Big Fish in a Little Pond

By:  Jana Greene / thebeggarsbakery.net

You might be a big fish
In a little pond Doesn’t mean you’ve won
‘Cause along may come
A bigger one –  Coldplay, Lost

Fill in the blank:  When I finally achieve ______________, I will be_____________.

Accomplishment…it is a slippery little sucker.  Once you catch it, it tends to wriggle free.  I think I know what success is, but the definition keeps changing. But I’m learning not to compare myself to others.  If God doesn’t compare us to one another, why do I?

My “fill-in-the-blanks” have changed many times:

When I finally achieve career success, I will  fit in.

In the business world, while others were striving to reach the next rung on the ladder, I was just trying to keep from tripping over myself on the ground.  The message at the office is: the work world is how you measure your success – and a large portion of society  confirms that it must be true.  But there is very little requirement in corporate America for creativity.  While others were making money and enjoying the fruits of their labor, I felt like my fruits were dying on the vine. I was such a square peg forced into a round hole even my successes weren’t really mine.  They were the achievements of a round-shaped square peg, whittled down to conformity in order to fit.

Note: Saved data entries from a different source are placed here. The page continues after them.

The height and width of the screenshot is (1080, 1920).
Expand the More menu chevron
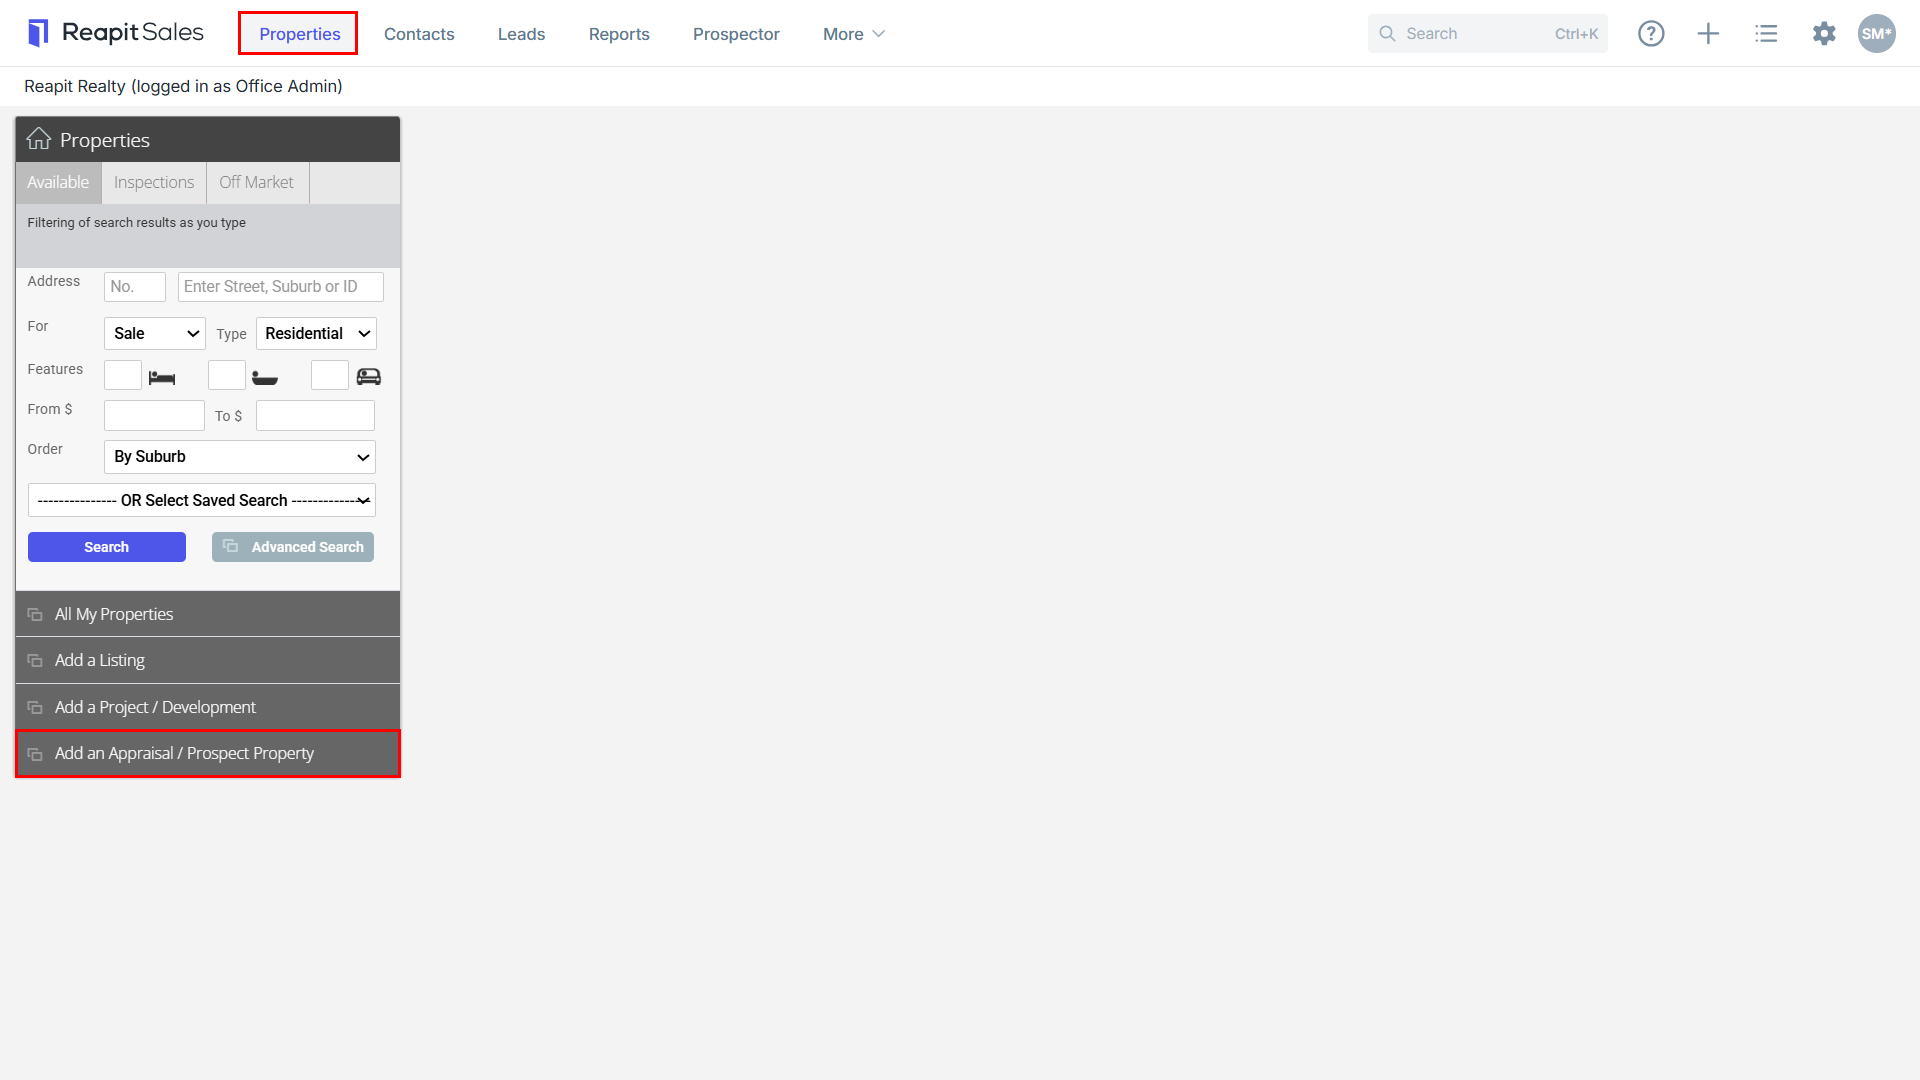pos(879,34)
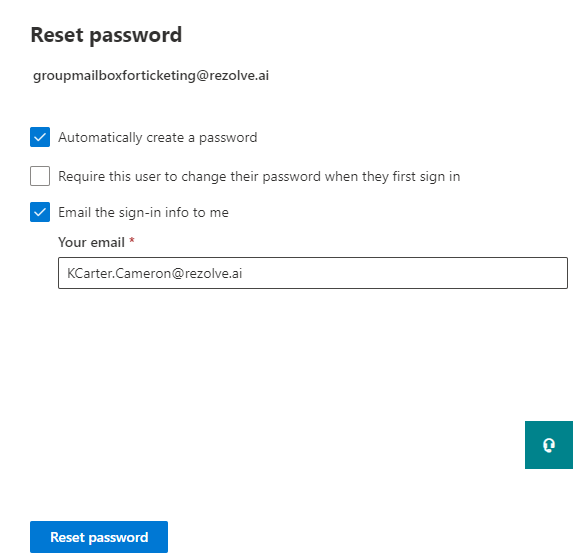The width and height of the screenshot is (580, 560).
Task: Click the white checkmark beside Automatically create
Action: [40, 137]
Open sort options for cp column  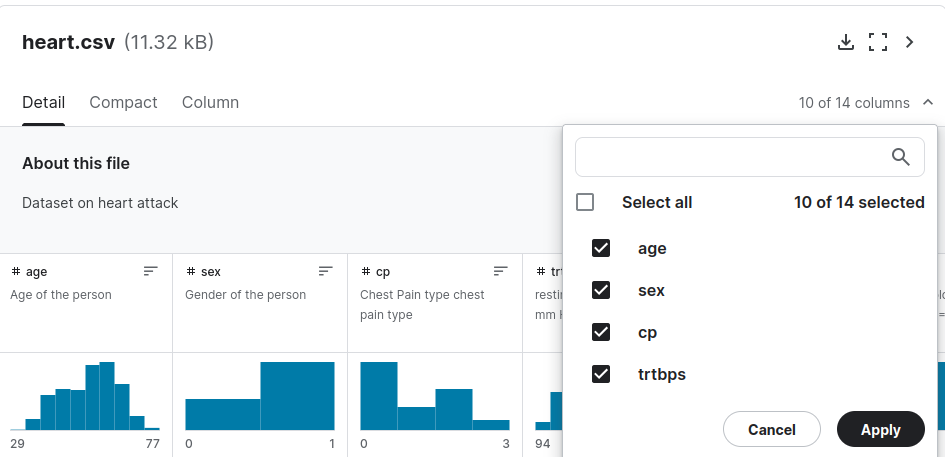click(x=501, y=271)
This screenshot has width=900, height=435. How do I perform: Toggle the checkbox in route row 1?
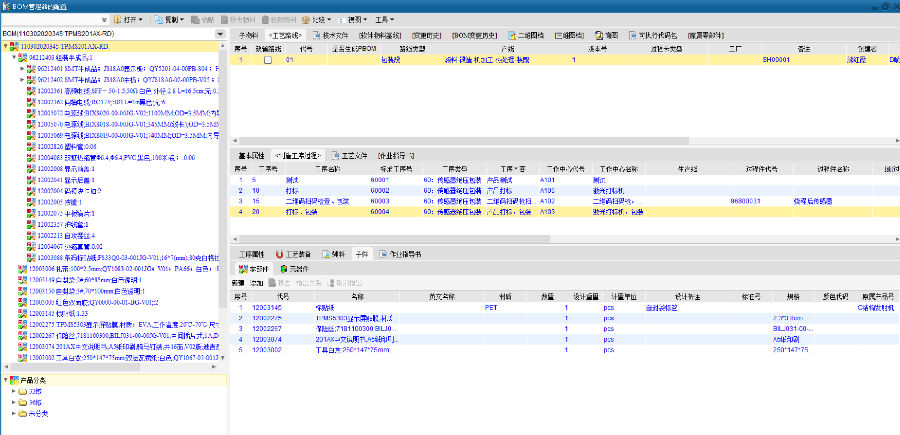pos(267,60)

When I finally achieve my ideal weight, I will be happy with myself.

This is a biggie (no pun intended) with most women I know.  At different stages of my life, I have been heavy and I have been thin.  Here in the middle (and middle-aged) is not where consider my body ideal, but I have to be honest with myself.  In the skinny years, I found a myriad of other ways to be unhappy with my body.  Fitting into size six jeans was nice, but all the while I was thinking, “Another gray hair!” while hating this feature or another.  Those goals I set for myself that seem so important often fail to satisfy.

When I finally achieve organization, I will be a better writer.

Somewhere in the recesses of my brain, I’ve decided that I will one day become an organized person.  I will sit at my desk, which will have all of my resources handy (dictionary, thesaurus, extra printer paper, highlighters) and utilize Microsoft Outlook’s calendar and scheduling features.  My desk would not appear to be the workplace of a mad scientist who decided to take up writing Haiku…..half-drunk cups of coffee, sharpies missing lids, a random cat wandering across the keyboard.  But as it is, my desk is never clean and orderly.  It is covered in yellow post-it notes that proclaim messages like “Next Tuesday” and “Why snails have strong faith” or “7”…things that I am sure will later jog a writing idea but usually don’t, because I’ve forgotten why I wrote them down in the first place.  I’m not even sure my computer has Outlook.

So, I keep asking God, what can I achieve for you?  What can I accomplish as Your child? 

After all, he knows me best.  He knows that I am no businesswoman.  He knows that I carry a little fluff around, that I am messy and disorganized.  He is ok with these and a million other personality and character attributes belonging only to me, and the defects?  He is helping me work through those.

He always finds me, even under the striving to please others – even in my most vain and selfish pursuits.  I sense my Creator saying often to my spirit, “Little fish….how did you get in there?  No wonder you are miserable – you are in the wrong pond!”

He created me.  He should know!  The definition of the true measure of success in Christ is the same yesterday, today and tomorrow.

When I achieve surrender to God I will be successful.  Accomplished. And most likely, covered in yellow sticky notes.